The exhibit includes paintings, mixed-media works and sculptures by Joseph S. Bell-Bey, Karl A. McIntosh, Otto Neals, Donovan Nelson and Ann Tanksley.
“Each of the artists, in his or her way, has created works reflecting the African American experience, whether intentional or not, that has touched the viewers,” curator Otto Neals said. “And as we travel through the world, badly in need of solutions to its many problems, we hope with our art to find a path to peace and love.”
The exhibit debuted on Feb. 15 and will remain open until April 30. On March 24, JCAL will host an opening reception at 2 p.m., during which attendees can meet the artists whose work is on display.
Bell-Bey is a Vietnam War veteran who worked for the U.S. Postal Service for 36 years and served as president of Brooklyn Local of the American Postal Workers Union. Following a near-death experience in 2005, he began creating visual art. Just 20 months after he began to paint, Bell-Bey was featured in 21 art exhibitions across the nation—including ones at York College and the Great Neck Library.
McIntosh is a self-taught artist who works in pastel, watercolor, acrylic, stone, wood and metal, and often transforms found objects into works of art. He was born in Kingston, Jamaica, and moved to the United States at an early age. But he is also a poet, drummer and dancer who draws inspiration from African art and culture.
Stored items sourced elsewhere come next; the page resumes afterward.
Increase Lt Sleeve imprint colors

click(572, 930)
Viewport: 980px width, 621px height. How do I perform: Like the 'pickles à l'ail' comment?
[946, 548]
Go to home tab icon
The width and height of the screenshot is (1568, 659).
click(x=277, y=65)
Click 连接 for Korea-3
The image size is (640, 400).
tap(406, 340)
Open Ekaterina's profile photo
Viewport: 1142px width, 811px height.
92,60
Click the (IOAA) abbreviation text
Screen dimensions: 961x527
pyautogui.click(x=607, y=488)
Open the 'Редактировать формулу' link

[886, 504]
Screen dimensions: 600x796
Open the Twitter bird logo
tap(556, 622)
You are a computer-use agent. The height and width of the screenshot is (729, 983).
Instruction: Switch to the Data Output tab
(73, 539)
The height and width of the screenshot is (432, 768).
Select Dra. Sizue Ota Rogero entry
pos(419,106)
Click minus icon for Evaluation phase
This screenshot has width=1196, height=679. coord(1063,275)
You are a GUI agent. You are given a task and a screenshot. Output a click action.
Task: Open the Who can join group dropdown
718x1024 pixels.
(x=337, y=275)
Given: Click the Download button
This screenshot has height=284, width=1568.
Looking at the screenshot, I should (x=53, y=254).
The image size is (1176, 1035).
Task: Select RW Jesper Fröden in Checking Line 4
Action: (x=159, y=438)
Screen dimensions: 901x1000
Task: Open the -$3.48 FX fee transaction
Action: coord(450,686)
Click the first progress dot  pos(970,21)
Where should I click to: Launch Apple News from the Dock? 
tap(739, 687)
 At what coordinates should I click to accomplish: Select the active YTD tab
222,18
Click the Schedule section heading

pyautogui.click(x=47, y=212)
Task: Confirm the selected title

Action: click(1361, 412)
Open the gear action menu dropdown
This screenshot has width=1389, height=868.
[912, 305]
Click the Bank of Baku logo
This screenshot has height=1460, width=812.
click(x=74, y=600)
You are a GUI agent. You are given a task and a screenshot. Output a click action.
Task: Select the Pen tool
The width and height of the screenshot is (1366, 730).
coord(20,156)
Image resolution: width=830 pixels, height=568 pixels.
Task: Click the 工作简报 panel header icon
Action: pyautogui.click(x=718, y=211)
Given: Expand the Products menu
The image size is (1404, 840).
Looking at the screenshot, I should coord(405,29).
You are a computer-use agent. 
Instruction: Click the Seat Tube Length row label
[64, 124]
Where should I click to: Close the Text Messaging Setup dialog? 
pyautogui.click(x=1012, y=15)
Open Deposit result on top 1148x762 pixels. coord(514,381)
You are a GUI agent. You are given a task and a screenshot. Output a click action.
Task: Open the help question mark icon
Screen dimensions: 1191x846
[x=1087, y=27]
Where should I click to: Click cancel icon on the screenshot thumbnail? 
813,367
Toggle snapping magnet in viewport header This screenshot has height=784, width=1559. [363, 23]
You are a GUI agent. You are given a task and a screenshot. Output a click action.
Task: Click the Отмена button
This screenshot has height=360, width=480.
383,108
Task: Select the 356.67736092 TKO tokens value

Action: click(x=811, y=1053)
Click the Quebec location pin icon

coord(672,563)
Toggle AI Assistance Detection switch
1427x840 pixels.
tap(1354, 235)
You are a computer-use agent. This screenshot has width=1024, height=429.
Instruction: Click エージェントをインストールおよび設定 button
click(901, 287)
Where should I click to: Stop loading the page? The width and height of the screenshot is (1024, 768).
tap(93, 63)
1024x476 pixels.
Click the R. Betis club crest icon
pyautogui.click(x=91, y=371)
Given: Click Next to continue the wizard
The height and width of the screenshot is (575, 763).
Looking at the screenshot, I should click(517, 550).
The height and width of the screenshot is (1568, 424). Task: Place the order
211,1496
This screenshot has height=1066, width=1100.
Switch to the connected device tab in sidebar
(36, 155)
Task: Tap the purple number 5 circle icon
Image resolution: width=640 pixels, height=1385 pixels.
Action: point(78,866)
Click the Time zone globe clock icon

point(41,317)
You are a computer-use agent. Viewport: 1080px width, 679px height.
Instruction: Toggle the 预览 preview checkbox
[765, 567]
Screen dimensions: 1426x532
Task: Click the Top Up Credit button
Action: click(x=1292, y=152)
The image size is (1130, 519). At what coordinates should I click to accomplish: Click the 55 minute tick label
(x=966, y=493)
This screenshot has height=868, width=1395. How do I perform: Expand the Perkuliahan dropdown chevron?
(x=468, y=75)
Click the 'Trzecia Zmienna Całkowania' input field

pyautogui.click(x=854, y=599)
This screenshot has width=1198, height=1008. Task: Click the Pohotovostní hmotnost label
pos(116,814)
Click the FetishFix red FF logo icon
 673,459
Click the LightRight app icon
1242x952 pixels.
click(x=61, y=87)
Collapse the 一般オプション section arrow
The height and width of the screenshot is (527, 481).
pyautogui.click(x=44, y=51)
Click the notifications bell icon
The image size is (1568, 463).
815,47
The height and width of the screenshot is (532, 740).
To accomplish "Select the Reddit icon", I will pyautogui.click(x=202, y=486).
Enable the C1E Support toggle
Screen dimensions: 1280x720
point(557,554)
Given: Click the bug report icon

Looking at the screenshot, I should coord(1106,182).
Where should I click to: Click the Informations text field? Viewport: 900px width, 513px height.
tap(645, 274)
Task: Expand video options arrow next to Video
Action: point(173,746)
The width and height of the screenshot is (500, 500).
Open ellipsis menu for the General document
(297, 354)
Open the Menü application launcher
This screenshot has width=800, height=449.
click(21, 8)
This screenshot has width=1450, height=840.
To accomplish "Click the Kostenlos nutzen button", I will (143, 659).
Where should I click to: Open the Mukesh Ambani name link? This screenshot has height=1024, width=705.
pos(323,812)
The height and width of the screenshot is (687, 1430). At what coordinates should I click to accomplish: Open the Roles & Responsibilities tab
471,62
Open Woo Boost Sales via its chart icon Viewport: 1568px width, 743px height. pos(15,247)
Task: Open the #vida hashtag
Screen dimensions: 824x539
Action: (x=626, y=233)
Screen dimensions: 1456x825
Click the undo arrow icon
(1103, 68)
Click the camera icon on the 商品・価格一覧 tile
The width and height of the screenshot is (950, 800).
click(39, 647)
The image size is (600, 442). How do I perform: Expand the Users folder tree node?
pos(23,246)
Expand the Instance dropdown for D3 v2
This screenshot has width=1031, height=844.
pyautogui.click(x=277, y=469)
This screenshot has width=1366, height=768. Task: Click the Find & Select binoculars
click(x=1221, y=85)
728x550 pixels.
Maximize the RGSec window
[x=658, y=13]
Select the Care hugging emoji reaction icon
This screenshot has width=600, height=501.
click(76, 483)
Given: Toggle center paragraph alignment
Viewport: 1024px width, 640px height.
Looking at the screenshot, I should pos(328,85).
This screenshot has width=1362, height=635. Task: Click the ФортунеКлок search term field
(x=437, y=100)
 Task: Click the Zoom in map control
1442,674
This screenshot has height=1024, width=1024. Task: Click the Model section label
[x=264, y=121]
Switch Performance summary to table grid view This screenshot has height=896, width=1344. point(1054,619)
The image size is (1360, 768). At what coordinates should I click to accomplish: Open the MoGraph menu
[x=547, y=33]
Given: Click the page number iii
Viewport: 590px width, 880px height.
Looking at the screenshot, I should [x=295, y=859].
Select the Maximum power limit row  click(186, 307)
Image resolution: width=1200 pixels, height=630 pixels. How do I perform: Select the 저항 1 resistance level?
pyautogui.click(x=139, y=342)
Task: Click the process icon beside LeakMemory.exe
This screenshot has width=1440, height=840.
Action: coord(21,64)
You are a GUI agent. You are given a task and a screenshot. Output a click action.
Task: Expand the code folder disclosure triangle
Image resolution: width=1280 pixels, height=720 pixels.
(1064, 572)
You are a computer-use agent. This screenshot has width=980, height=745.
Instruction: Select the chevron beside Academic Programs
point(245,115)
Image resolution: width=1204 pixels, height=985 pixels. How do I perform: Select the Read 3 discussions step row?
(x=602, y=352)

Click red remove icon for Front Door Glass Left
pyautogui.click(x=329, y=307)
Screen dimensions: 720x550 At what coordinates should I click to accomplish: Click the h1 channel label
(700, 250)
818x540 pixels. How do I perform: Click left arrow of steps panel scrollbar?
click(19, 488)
His work is known for its bold, bright colors.
Neals is a painter, sculptor and printmaker who was born in Lake City, South Carolina, but moved to Brooklyn with his family. He is proficient in numerous mediums, including oils, watercolors, pastels, and wood and stone carving. He is the only artist who has taken part in JCAL’s exhibition every year since its inception. Neals is also a founding member of the Harlem-based group known as the Weusi Artists.
Nelson was born in Manchester, Jamaica, and relocated to the United States in 1982. He studied illustration at the University of the Arts in Philadelphia, and also studied portraiture and figure painting at the Pennsylvania Academy of Fine Arts. Nelson has taught art in the New York City public school system and shows his work at various galleries throughout the city. He also currently teaches at New York City College of Technology.
Tanksley has been following the African slave trade route in her travels, and her work reflects the emotional impact that she has absorbed. She is a Pittsburgh native who graduated from Carnegie Mellon University and has studied with such master artists as Norman Lewis, Balcom Greene and Sam Rosenberg.